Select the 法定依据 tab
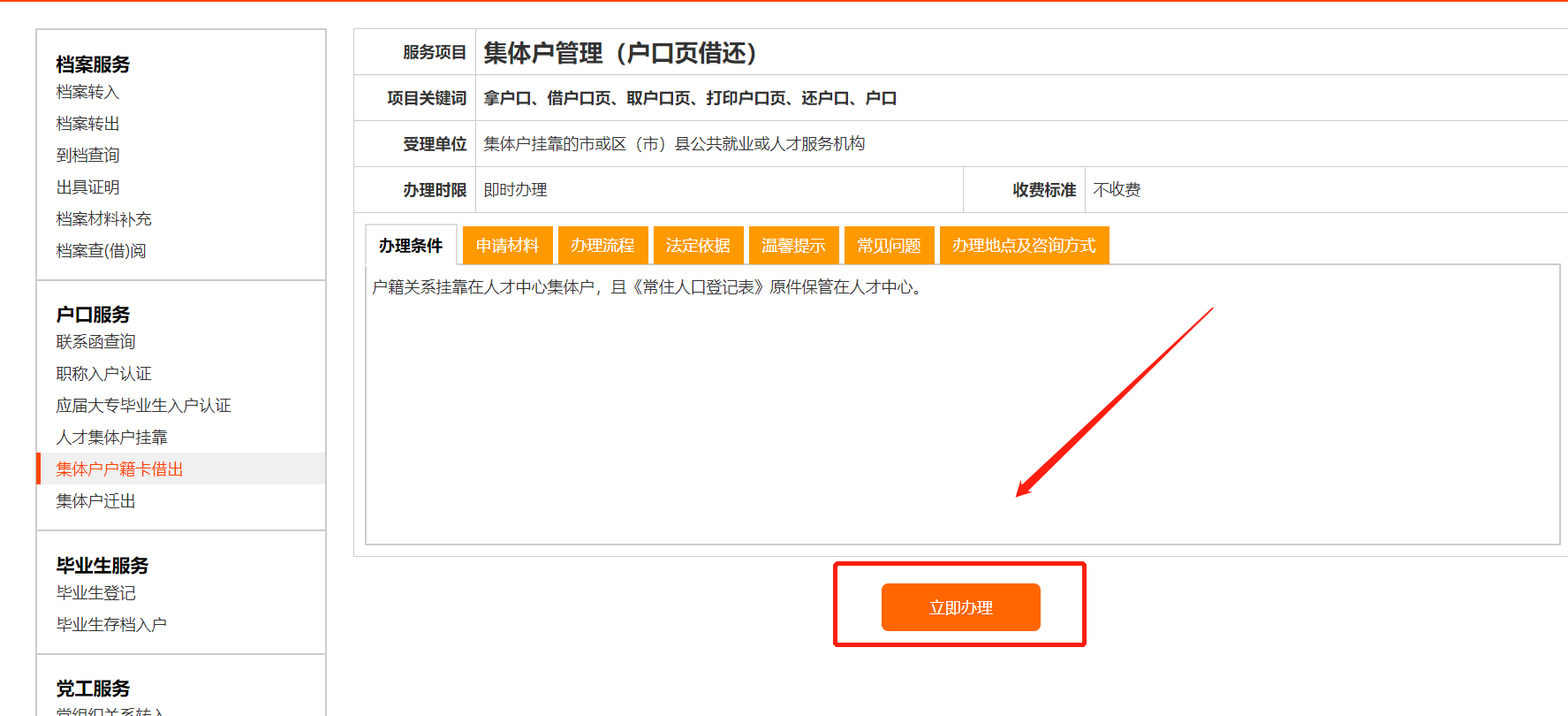 coord(698,246)
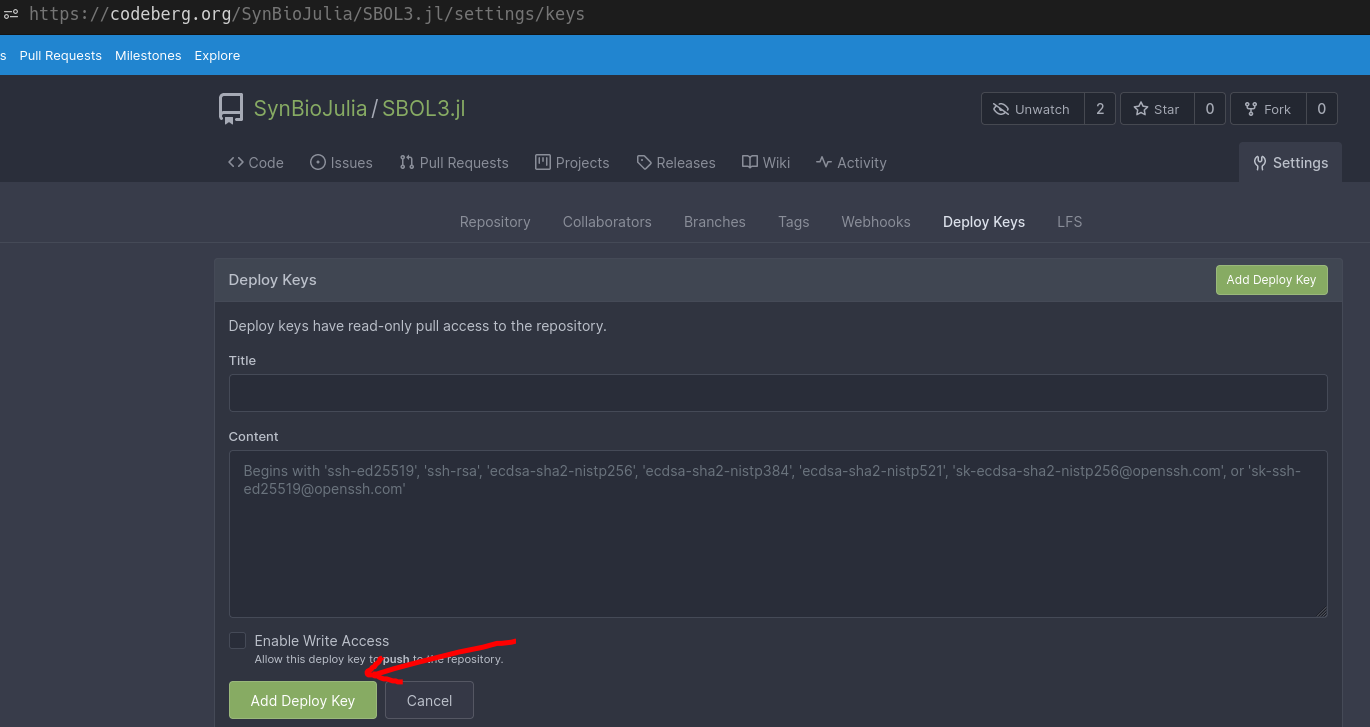Click the green Add Deploy Key button
Viewport: 1370px width, 727px height.
tap(302, 700)

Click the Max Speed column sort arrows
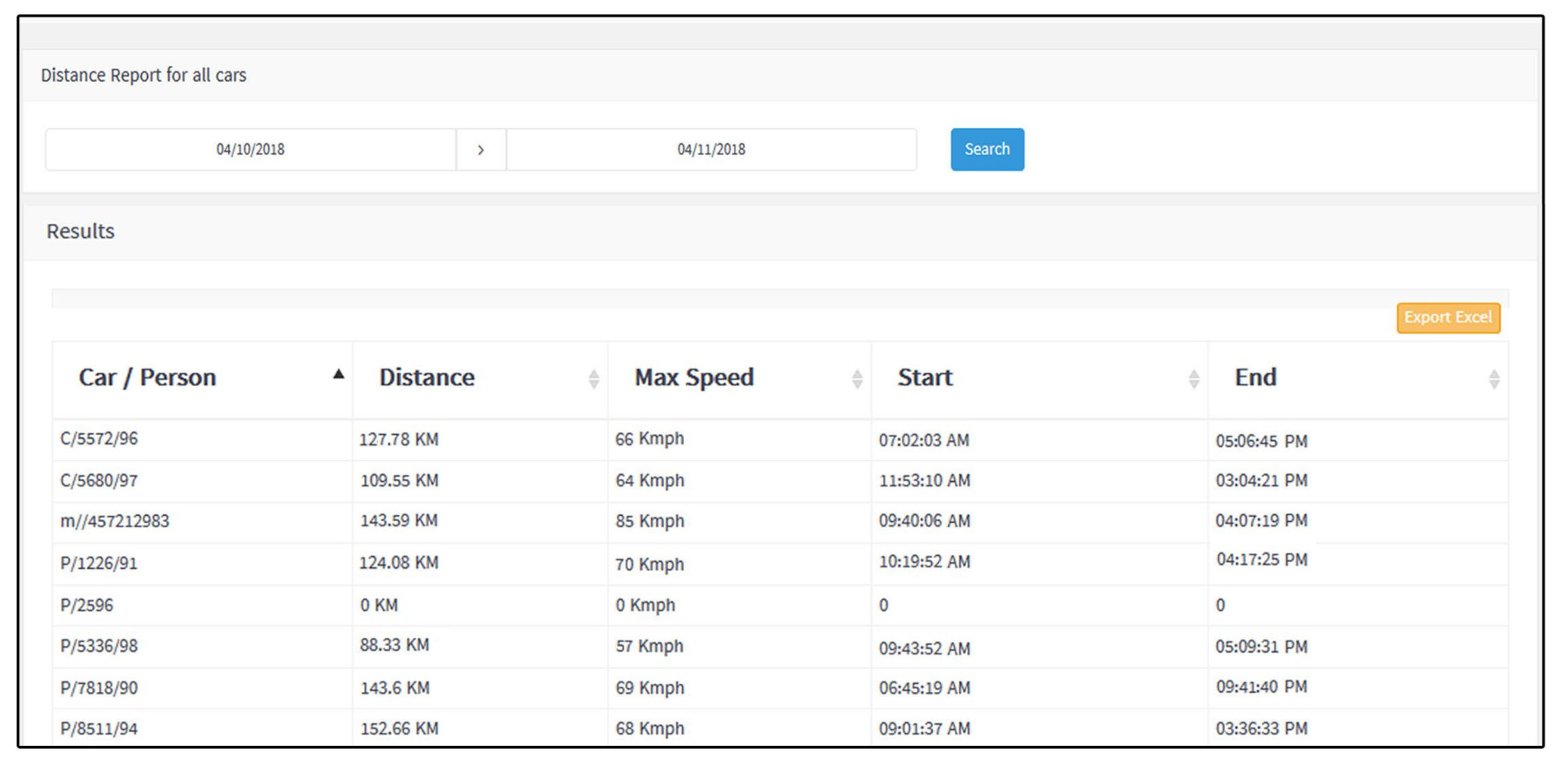point(856,379)
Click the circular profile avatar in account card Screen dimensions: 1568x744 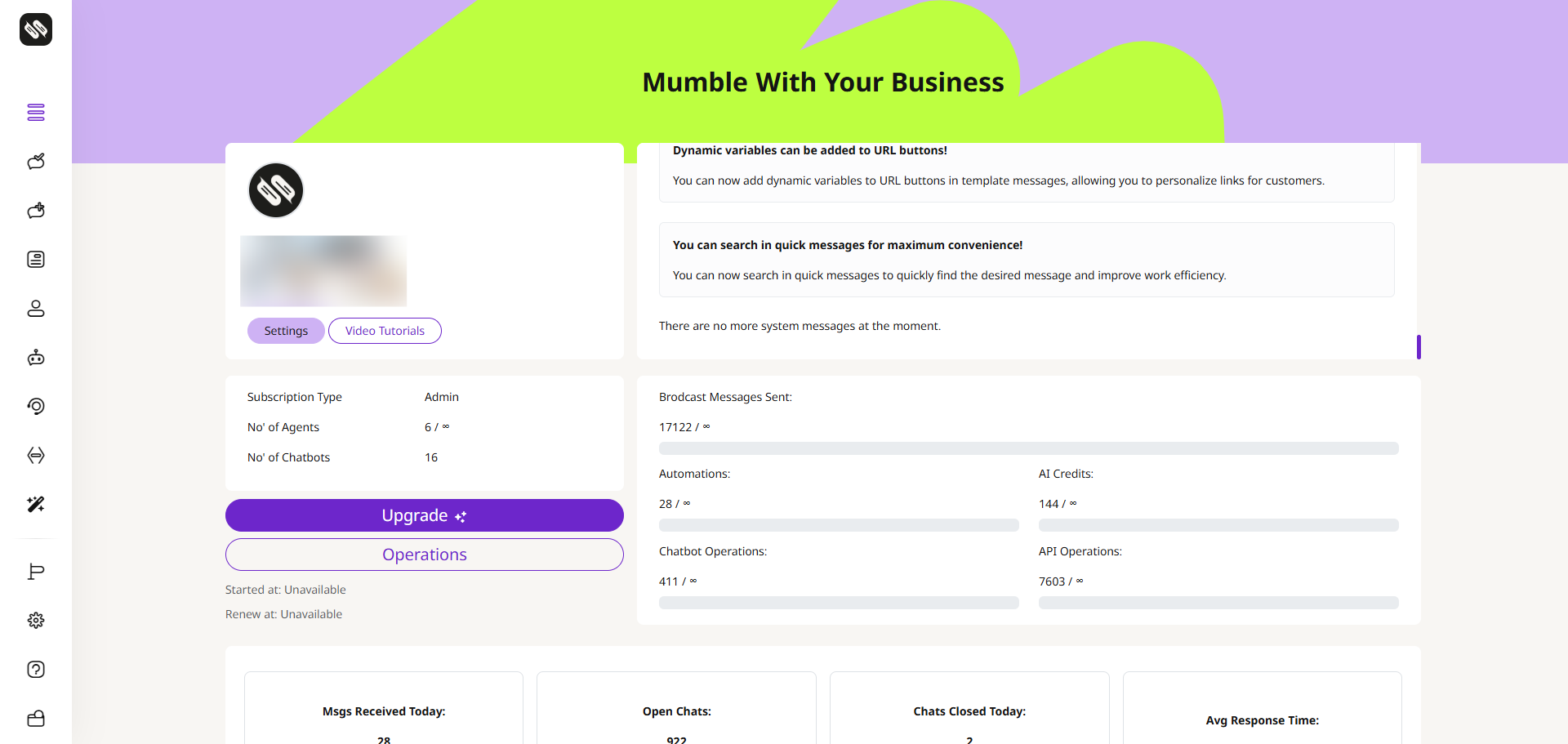[276, 190]
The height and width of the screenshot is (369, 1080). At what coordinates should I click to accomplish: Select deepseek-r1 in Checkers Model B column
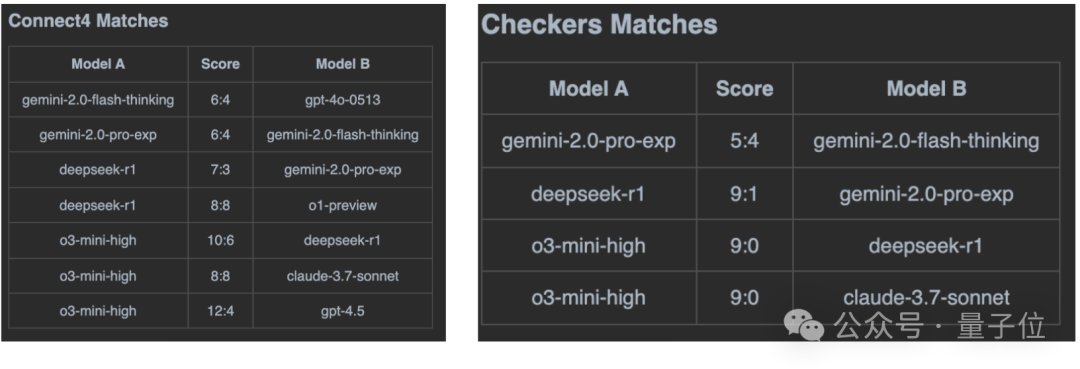[926, 246]
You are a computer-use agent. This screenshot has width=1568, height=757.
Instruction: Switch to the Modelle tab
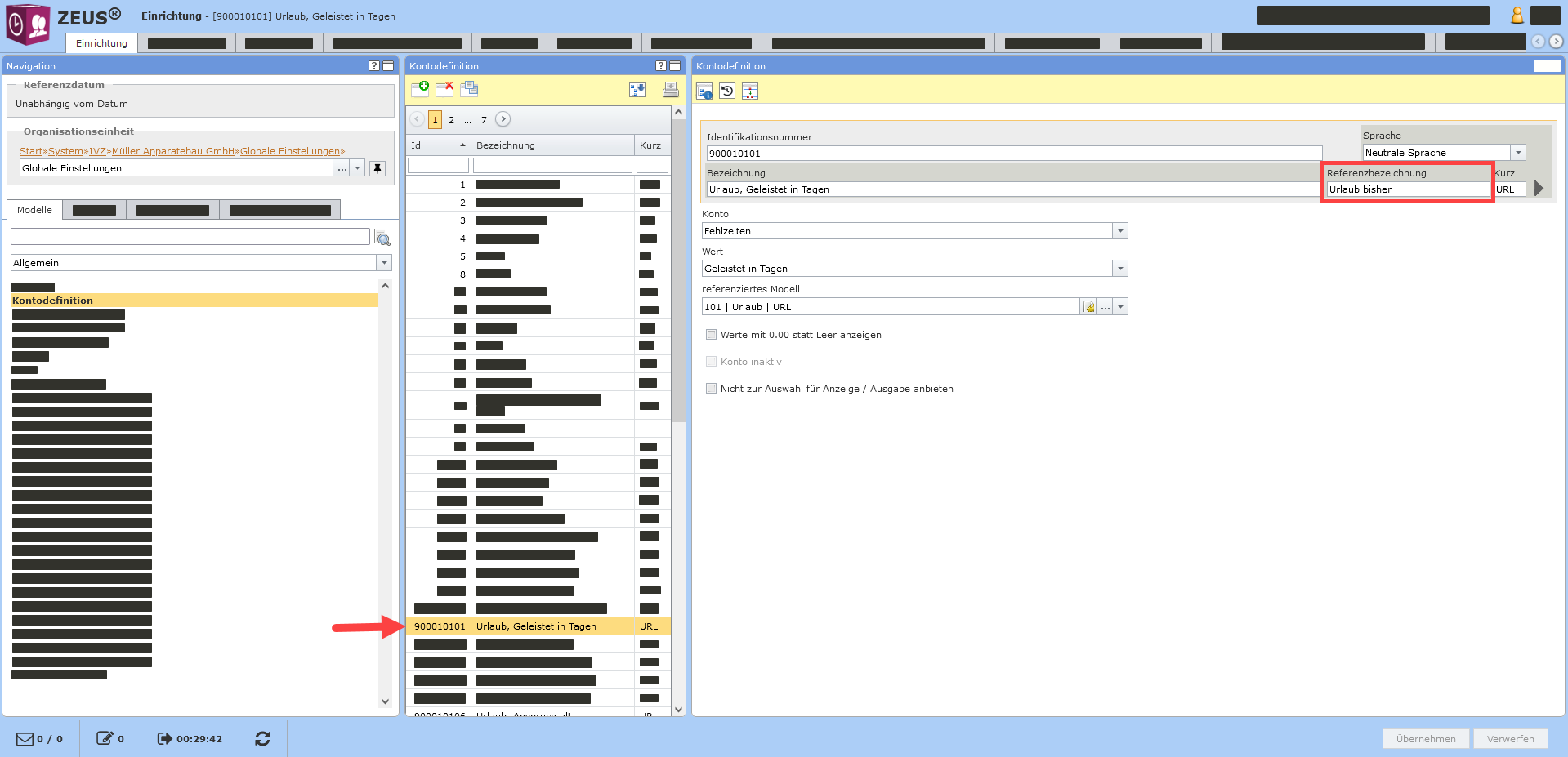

_ _ _ _ _

:: Goal ::
Print the rows above from the line that contains "The height and" through the end of the rows, without the pictures.

:: Result for this exercise ::
The height and width of the screenshot is (369, 1080). At what coordinates should I click to accomplish: Select deepseek-r1 in Checkers Model B column
[926, 246]
You are a computer-use agent. This screenshot has width=1568, height=757.
Instruction: Switch to the Modelle tab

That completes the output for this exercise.